It doesn't live forever. When it reverts back to it's juvenile state it ends up cloning itself.
The article did state that the organism can reproduce asexually at the polyp stage, but my understanding is that this is not the basis of its “immortality”. Rather, it’s the ability of the jellyfish cells to “transdifferentiate” (although I think a better term is “dedifferentiate”). This is an amazing property that is very rare in animal cells, although common in plant cells.
So do you think there is a good secret locked in this little buggers DNA code?

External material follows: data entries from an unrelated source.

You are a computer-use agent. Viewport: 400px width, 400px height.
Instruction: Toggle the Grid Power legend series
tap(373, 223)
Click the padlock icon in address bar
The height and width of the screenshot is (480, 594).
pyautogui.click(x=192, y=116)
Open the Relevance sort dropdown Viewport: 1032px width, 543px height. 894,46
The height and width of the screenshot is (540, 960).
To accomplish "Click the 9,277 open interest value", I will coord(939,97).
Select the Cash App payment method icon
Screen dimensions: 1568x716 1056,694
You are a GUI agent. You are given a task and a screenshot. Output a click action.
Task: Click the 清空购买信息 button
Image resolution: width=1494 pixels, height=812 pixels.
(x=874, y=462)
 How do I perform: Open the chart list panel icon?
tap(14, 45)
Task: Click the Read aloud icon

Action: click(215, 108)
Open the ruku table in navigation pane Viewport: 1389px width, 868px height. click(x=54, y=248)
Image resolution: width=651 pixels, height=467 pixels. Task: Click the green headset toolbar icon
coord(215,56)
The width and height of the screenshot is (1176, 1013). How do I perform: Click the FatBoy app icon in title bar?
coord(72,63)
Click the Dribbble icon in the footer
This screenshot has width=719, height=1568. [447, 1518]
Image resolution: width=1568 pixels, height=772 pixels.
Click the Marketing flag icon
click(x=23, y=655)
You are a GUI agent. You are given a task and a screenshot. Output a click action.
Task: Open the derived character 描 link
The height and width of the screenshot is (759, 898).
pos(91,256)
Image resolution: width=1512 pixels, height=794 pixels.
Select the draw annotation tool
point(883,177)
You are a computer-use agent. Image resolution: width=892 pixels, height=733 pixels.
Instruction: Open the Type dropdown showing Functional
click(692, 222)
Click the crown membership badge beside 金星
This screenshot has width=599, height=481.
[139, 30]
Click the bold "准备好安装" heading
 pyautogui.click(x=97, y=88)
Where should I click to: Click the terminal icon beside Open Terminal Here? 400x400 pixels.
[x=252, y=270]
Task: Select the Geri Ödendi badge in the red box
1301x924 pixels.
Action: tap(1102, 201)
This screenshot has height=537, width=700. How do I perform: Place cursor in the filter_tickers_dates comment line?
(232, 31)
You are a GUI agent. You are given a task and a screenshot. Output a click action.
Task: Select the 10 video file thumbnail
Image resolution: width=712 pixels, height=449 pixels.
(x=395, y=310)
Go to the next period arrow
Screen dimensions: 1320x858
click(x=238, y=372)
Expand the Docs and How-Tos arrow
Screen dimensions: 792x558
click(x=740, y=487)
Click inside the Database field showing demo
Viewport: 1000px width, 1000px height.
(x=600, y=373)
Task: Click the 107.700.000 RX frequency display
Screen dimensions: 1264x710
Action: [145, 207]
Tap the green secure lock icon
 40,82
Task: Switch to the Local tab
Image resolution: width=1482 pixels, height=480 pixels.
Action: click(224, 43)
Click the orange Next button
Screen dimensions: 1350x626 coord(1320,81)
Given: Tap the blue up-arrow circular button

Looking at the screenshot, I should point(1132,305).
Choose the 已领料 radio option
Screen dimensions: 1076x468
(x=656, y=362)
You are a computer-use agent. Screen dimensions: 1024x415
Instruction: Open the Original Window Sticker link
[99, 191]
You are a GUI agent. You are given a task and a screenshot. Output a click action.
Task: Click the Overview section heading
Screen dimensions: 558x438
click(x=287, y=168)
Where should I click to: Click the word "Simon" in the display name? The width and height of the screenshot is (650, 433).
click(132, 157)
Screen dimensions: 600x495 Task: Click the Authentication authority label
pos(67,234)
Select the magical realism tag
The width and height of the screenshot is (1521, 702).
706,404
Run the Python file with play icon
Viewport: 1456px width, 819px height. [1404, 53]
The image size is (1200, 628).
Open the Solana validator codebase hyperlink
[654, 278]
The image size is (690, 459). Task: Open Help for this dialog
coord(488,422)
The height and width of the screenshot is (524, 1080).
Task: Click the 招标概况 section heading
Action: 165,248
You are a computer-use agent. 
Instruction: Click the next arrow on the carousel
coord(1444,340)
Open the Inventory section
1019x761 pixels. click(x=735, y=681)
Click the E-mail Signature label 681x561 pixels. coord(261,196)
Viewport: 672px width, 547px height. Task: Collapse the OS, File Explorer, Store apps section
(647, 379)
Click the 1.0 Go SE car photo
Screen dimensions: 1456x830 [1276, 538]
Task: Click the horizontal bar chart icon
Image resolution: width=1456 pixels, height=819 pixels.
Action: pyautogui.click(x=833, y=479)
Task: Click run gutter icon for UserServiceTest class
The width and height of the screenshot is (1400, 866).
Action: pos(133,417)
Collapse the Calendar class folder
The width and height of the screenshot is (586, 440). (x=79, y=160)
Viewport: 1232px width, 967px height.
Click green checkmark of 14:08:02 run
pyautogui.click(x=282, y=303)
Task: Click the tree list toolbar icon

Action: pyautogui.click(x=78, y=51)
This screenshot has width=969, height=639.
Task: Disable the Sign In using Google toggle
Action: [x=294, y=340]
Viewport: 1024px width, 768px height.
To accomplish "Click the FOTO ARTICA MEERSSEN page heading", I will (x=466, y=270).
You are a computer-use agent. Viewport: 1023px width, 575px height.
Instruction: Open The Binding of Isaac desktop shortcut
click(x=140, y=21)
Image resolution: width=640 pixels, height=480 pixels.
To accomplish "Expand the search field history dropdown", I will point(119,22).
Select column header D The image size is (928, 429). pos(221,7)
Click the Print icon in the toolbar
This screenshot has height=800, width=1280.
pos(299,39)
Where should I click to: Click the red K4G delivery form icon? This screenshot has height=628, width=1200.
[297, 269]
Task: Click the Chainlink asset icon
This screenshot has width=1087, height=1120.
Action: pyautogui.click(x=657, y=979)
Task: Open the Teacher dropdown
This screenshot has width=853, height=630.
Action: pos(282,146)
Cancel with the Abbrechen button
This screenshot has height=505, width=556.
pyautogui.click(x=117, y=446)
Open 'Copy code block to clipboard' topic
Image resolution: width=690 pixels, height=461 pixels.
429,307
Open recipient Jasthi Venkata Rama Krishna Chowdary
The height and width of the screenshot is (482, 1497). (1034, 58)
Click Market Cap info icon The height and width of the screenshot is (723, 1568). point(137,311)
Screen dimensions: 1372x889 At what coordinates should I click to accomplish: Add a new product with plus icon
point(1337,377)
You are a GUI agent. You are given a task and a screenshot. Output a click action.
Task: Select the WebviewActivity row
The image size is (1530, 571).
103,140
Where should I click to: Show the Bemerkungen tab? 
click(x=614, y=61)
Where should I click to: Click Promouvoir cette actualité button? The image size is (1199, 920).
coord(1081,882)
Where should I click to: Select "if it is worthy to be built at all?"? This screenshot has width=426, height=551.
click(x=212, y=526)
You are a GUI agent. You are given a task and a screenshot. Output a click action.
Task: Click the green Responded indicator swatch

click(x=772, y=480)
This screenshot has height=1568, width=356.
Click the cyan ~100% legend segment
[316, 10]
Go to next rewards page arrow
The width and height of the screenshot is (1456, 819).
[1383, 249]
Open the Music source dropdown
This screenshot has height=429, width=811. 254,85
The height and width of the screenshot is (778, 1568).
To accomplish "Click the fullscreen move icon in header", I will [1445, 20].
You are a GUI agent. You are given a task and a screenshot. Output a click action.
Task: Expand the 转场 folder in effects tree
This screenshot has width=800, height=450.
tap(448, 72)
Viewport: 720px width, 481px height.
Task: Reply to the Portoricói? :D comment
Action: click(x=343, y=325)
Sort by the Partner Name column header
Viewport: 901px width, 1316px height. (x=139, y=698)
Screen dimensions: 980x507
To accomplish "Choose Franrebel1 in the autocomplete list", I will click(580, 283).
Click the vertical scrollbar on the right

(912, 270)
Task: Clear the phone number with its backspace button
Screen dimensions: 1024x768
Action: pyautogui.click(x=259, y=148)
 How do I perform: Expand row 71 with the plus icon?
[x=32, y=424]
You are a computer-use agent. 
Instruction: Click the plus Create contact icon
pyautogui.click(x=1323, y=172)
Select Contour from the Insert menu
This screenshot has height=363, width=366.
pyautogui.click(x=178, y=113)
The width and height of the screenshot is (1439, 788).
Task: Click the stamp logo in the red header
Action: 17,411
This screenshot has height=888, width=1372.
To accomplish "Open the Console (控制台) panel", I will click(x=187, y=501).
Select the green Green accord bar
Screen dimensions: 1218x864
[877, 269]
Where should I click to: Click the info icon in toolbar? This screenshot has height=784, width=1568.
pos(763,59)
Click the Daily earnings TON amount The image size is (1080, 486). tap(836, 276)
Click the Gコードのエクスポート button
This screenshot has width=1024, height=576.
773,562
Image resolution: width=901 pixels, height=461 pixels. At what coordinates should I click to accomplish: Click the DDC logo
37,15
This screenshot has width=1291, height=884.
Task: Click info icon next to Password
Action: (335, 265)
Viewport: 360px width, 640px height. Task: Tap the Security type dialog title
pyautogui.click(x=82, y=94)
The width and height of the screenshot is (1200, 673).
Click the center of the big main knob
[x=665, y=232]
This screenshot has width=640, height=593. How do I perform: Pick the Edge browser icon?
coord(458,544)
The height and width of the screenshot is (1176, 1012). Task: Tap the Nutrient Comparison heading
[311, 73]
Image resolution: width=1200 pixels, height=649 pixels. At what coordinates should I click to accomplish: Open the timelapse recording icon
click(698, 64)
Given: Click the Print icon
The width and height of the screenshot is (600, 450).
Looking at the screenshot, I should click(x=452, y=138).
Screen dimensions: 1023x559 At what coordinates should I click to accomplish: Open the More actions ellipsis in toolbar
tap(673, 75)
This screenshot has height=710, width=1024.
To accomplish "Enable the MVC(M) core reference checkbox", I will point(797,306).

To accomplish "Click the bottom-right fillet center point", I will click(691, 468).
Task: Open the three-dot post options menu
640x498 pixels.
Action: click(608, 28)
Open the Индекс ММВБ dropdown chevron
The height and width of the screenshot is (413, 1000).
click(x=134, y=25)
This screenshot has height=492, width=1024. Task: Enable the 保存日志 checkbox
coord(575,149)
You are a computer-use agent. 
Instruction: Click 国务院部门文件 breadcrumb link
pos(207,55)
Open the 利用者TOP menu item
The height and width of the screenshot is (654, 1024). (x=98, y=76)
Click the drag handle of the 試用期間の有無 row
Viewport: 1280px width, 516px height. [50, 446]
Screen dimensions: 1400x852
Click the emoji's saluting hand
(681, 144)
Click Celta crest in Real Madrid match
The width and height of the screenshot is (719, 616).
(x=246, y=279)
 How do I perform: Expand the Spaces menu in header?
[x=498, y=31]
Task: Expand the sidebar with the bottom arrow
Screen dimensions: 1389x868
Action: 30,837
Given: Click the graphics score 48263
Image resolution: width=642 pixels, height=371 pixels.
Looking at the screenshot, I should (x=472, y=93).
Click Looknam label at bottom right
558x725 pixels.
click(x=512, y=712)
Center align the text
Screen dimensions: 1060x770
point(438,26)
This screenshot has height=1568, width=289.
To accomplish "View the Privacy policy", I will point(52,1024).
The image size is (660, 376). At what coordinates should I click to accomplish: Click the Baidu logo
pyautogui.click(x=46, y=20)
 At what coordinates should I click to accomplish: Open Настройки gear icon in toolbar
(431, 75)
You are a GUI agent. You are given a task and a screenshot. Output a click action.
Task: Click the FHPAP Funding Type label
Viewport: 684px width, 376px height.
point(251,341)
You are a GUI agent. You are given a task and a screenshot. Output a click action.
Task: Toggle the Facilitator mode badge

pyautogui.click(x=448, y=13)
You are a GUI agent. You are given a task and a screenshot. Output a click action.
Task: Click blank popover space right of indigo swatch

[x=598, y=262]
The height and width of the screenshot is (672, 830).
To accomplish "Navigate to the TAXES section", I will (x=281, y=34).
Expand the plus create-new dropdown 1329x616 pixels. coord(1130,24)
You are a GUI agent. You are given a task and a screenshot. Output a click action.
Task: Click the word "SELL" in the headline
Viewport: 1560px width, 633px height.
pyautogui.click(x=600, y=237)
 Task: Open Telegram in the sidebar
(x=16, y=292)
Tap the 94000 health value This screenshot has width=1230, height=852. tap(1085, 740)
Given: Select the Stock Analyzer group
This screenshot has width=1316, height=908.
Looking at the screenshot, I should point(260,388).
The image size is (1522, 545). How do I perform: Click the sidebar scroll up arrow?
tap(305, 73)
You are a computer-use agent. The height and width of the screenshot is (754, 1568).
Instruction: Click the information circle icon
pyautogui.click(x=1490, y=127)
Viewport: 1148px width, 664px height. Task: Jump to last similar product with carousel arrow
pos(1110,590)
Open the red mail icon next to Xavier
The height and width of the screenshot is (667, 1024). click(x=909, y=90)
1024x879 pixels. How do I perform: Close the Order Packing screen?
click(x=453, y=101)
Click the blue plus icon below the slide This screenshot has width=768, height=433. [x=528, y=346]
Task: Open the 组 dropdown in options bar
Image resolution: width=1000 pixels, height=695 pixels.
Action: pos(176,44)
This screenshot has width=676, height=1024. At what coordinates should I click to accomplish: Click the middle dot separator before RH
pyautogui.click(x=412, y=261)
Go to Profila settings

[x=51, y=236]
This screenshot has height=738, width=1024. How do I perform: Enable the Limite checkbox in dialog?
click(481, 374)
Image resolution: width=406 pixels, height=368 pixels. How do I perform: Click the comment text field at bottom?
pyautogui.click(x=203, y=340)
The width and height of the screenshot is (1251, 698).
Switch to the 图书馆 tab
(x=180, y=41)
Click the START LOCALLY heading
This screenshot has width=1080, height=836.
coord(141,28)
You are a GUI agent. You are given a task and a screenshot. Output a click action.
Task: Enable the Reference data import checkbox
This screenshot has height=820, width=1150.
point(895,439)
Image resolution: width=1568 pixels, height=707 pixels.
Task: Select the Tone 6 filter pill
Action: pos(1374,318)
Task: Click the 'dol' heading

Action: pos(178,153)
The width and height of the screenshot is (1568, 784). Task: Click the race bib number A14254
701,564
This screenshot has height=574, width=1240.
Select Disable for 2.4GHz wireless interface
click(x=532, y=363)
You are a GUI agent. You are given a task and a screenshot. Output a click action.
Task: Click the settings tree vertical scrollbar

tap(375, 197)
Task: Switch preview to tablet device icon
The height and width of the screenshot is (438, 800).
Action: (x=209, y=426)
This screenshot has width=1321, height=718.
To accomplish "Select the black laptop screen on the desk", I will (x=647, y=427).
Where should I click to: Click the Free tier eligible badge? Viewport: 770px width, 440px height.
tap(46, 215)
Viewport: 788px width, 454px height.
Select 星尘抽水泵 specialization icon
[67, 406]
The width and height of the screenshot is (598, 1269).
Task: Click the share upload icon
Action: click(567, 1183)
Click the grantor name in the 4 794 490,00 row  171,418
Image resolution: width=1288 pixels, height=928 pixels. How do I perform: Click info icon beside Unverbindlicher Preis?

There is a lot of scientific research on the mechanisms of aging. Findings like this jellyfish are interesting, but there is a big difference between the genetics of aging in ‘simple’ organisms versus ‘complex’ organisms. In
Drosophila and
C.elegans (two of the workhorse model organisms in genetics and developmental biology), it is easy to alter lifespan. Alteration of single genes can dramatically change lifespan in one direction or the other. However, when the same alterations are made in mice there is little or no effect. This reflects the considerably more complex genetic and epigenetic factors controlling aging in mammals.
However, the ability to stimulate our own cells to dedifferentiate holds tremendous potential in the areas of regenerative therapies. This is evidenced by the recent IPS breakthrough. This is where scientists have managed to coax human adult differentiated cells (eg. a skin cell) to dedifferentiate into embryonic stem cell-like cells. It is hoped that these
Induced
Pluripotent
Stem (IPS) cells will be a readily available patient-matched alternative to using embryonic stem cells in cellular therapies for degenerative diseases.
Applying dedifferentiation to increasing human lifespan or reducing the effects of aging is a considerably more speculative and long-term goal!